[Stored records]
* * * * *

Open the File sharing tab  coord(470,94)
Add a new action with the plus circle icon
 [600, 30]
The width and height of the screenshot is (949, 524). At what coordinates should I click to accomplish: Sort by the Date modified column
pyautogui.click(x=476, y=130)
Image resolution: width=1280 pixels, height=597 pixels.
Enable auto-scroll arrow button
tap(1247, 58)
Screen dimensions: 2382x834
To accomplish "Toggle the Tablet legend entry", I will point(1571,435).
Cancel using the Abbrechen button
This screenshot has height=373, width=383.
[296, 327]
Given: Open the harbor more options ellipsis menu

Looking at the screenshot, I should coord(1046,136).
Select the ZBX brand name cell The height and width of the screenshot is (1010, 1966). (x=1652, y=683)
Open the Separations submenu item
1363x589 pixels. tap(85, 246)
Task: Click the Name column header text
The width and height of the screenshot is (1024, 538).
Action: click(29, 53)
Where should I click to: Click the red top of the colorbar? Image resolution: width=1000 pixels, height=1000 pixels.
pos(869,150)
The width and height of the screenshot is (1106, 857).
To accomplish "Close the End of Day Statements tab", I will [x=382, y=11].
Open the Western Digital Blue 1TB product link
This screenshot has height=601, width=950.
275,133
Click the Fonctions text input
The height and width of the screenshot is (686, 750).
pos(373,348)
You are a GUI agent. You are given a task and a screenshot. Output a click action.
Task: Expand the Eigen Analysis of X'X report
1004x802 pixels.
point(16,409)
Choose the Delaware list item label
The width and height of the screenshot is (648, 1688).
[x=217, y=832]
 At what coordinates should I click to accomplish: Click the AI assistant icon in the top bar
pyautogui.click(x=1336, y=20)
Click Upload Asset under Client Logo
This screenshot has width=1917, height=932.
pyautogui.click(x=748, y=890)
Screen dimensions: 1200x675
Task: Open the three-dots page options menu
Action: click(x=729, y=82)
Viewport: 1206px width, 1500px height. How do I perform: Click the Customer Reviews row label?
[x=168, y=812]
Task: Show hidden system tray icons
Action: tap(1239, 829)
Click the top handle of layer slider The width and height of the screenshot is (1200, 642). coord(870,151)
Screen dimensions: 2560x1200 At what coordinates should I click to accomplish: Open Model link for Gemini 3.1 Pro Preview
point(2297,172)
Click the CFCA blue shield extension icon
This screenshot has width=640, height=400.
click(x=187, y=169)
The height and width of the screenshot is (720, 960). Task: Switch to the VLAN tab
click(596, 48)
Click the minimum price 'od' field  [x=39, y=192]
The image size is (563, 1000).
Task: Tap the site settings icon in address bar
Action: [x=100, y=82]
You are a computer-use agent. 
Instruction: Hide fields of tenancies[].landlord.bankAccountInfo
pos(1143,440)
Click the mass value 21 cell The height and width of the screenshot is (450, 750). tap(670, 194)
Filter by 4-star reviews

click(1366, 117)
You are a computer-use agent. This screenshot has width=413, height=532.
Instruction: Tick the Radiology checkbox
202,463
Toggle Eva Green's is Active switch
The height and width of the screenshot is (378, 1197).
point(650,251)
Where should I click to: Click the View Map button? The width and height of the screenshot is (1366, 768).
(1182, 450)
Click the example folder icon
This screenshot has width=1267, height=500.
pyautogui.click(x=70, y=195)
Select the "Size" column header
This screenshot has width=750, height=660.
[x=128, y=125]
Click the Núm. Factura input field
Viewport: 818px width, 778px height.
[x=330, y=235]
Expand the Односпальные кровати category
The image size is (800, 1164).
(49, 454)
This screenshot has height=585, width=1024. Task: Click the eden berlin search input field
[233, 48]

* * * * *

- **Assignment**
List all lines from the entries that include the word "header".

- **Task result**
Task: Click the Name column header text
Select the "Size" column header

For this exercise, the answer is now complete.